START Extract
Although political reforms began, the economy remained largely unchanged. While politically Nepalese citizens gained civil rights (voting, freedom of assembly, speech), the economic power vested in Nepal’s elite concentrated.

This elite, principally composed of a small number of leading families related to the monarchy and controlling the army, retained large land holdings and ownership of the major manufacturing enterprises of the country. Even in the one sector of the economy, tourism, which showed some success in alleviating poverty, this elite still controlled the major components of the industry.

This control was demonstrated by the hotel industry with the attack on trade union rights following a year-long campaign for a 10% service charge by hotel unions. In March 2001 the government, following pressure from the Hotels’ Association of Nepal (an organisation dominated by the Royal elite), legislated to include the hotel sector within the provisions of the Essential Services Act, thus prohibiting hotel workers from striking and denying fundamental trade union rights. Despite an International Labour Organisation (ILO) ruling calling on Nepal to repeal these laws the government has steadfastly refused.
END Extract
Task brief: Copy the part of the passage on Nepal's economy that opens with the words "This elite, principally" and closes with "of the industry.", switching "large land holdings" to "extensive land holdings".
START Records supplied
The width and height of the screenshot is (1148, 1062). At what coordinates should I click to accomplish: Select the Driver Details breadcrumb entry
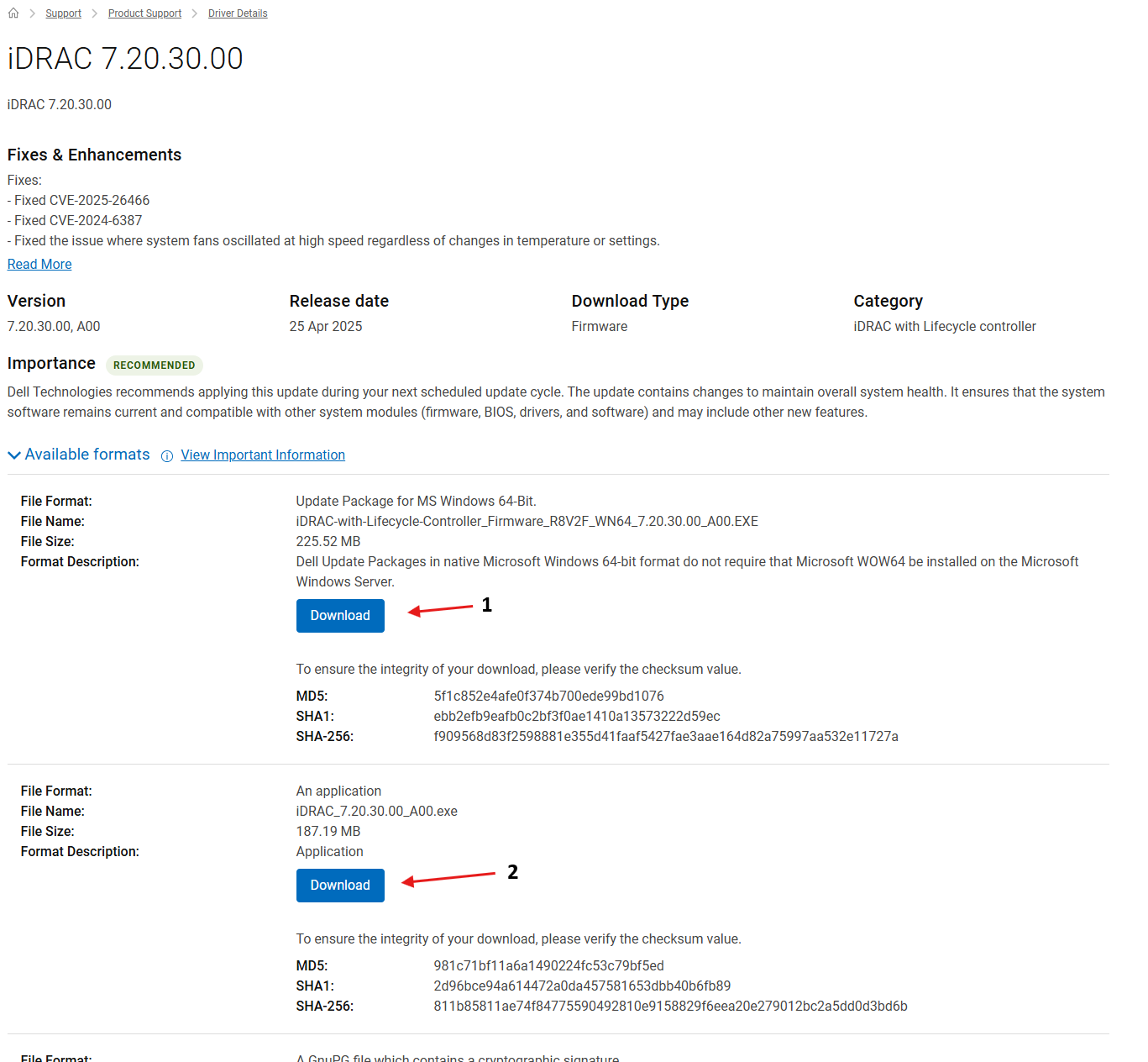tap(238, 13)
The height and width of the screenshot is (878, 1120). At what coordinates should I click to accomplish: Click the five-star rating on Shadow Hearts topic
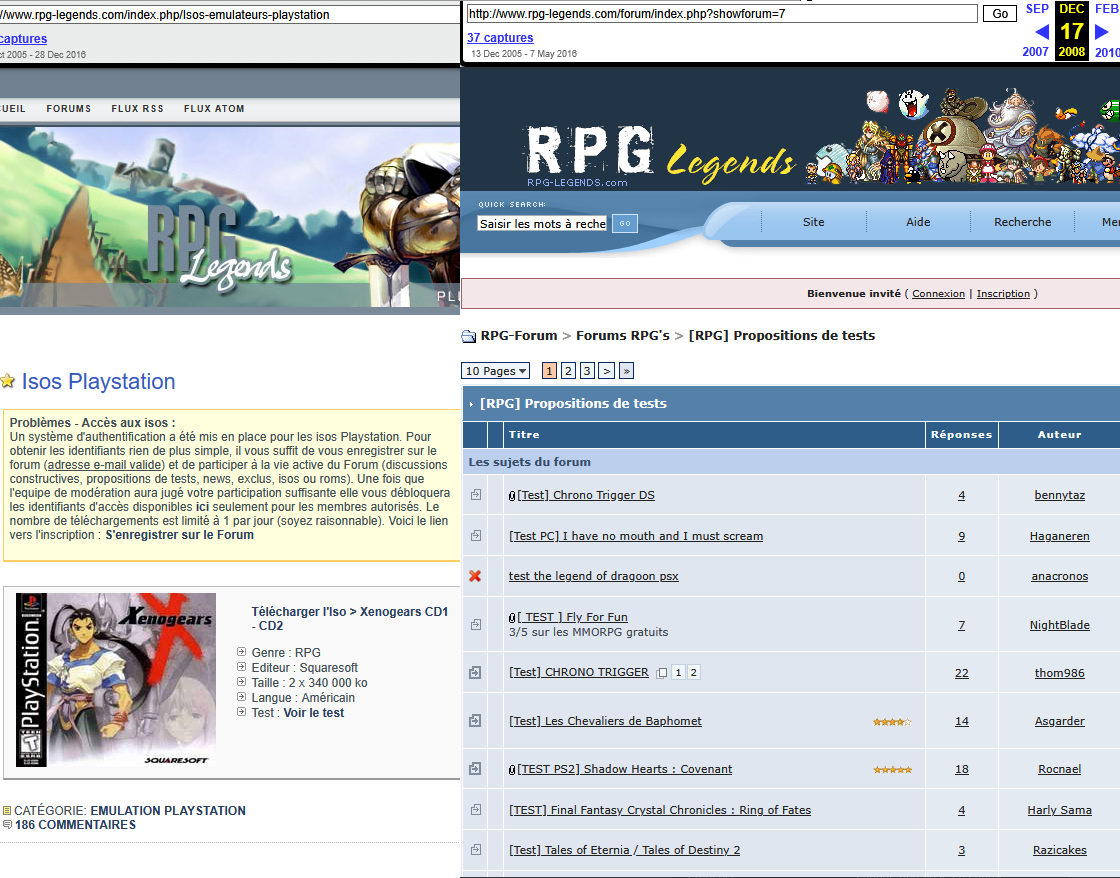pyautogui.click(x=892, y=769)
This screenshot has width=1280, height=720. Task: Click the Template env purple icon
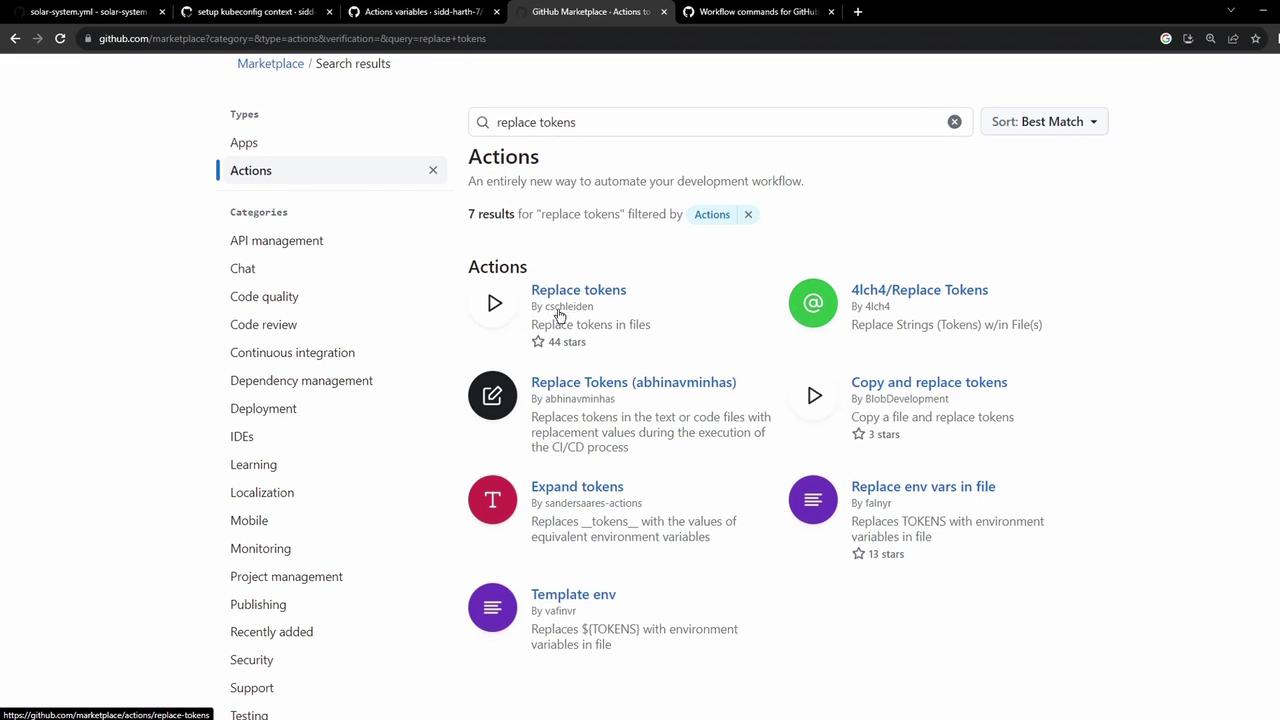[493, 608]
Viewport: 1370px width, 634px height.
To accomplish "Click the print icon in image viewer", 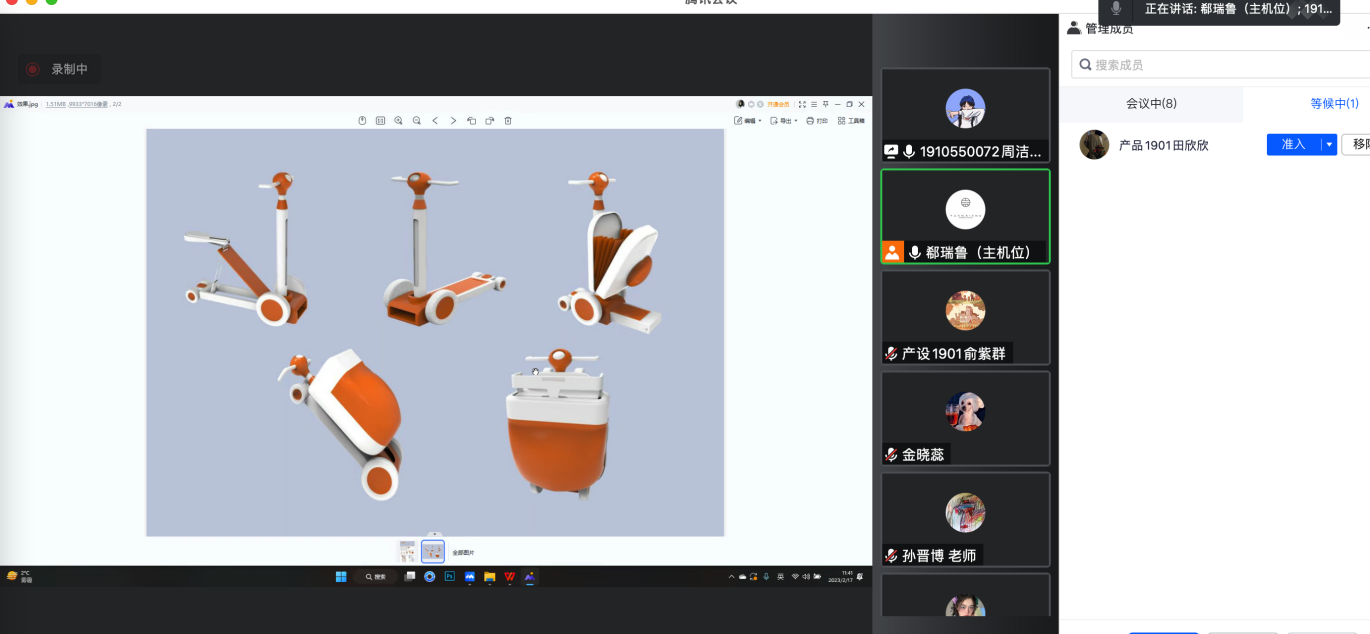I will click(x=817, y=121).
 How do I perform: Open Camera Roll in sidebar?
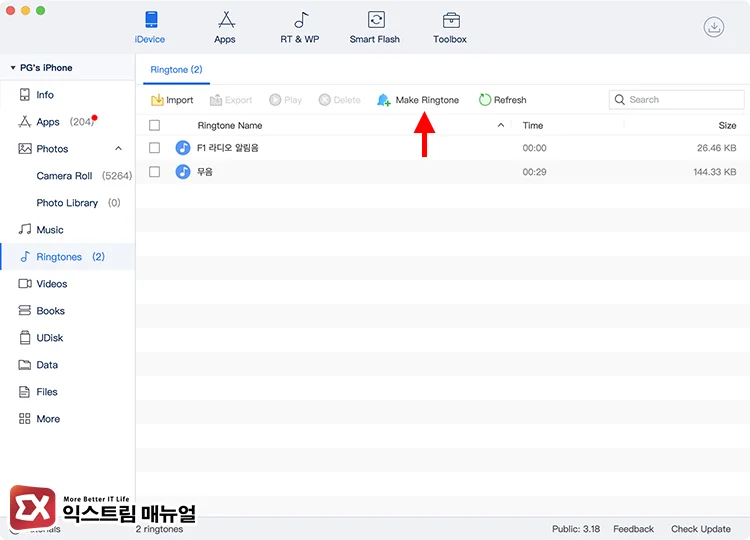pos(64,176)
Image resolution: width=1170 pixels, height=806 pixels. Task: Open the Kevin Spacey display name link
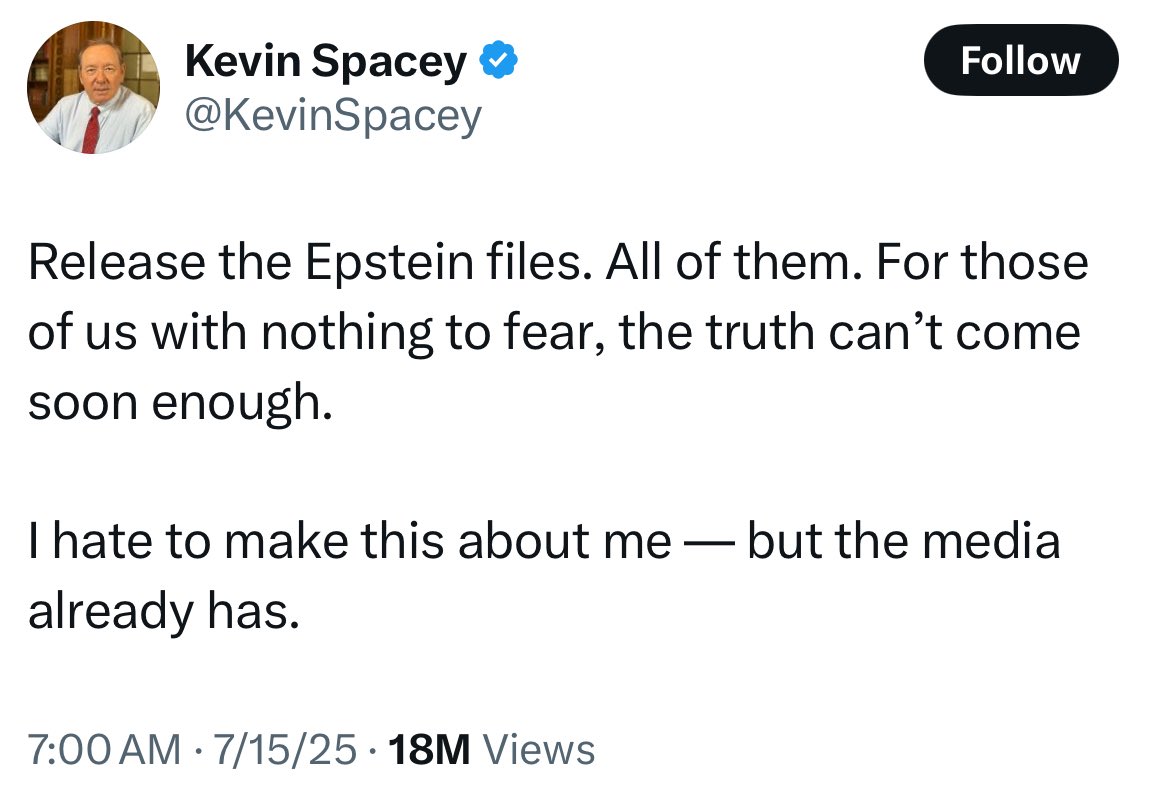click(x=325, y=61)
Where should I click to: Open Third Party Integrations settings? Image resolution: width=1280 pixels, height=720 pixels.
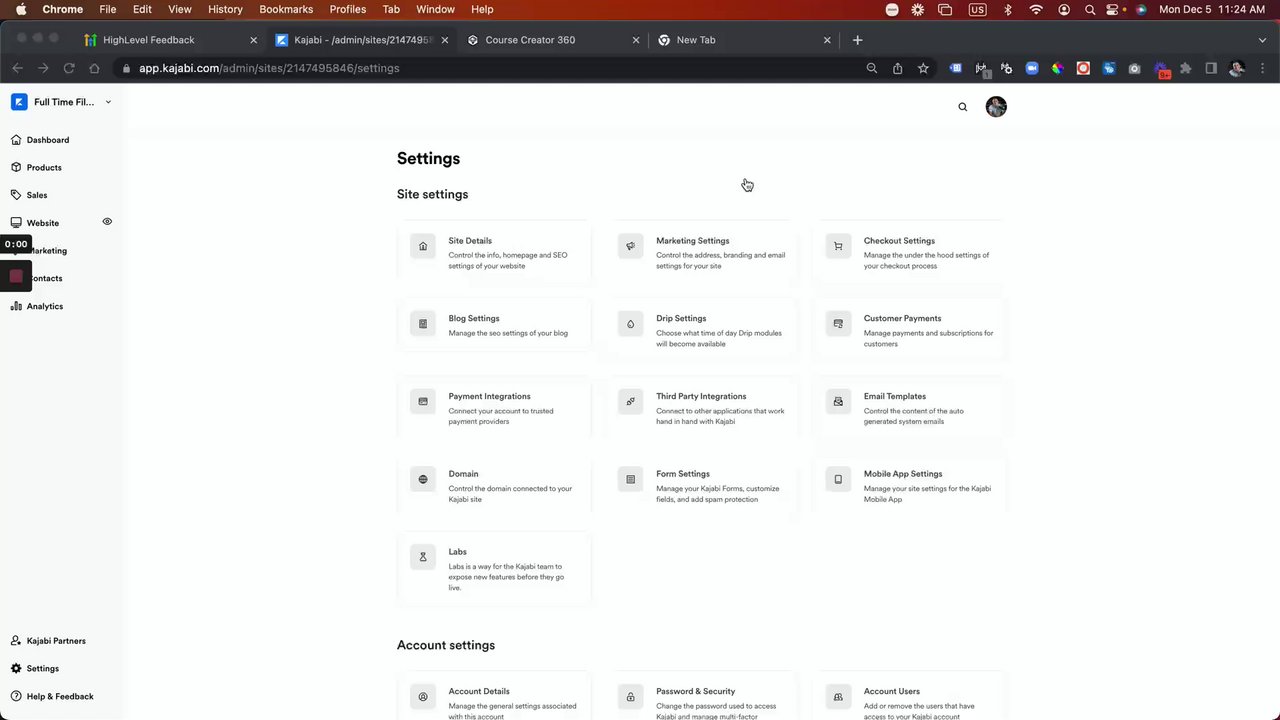701,396
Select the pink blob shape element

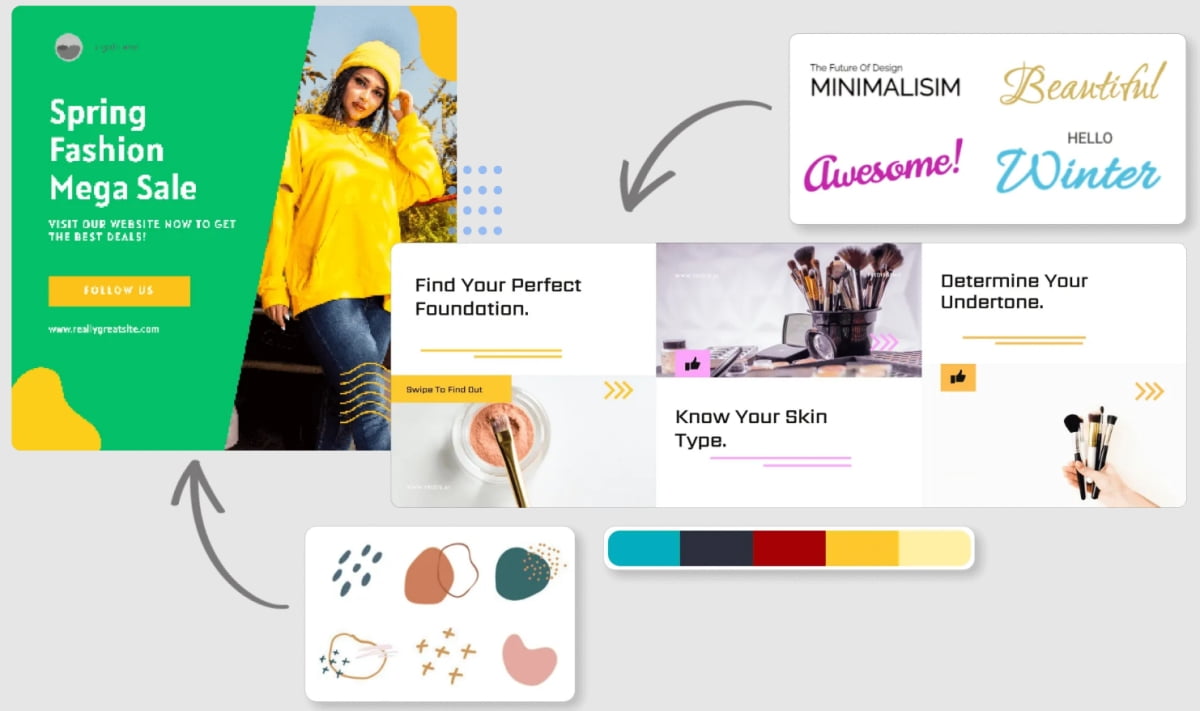[x=529, y=659]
END Records supplied
Result of the exercise:
This elite, principally composed of a small number of leading families related to the monarchy and controlling the army, retained extensive land holdings and ownership of the major manufacturing enterprises of the country. Even in the one sector of the economy, tourism, which showed some success in alleviating poverty, this elite still controlled the major components of the industry.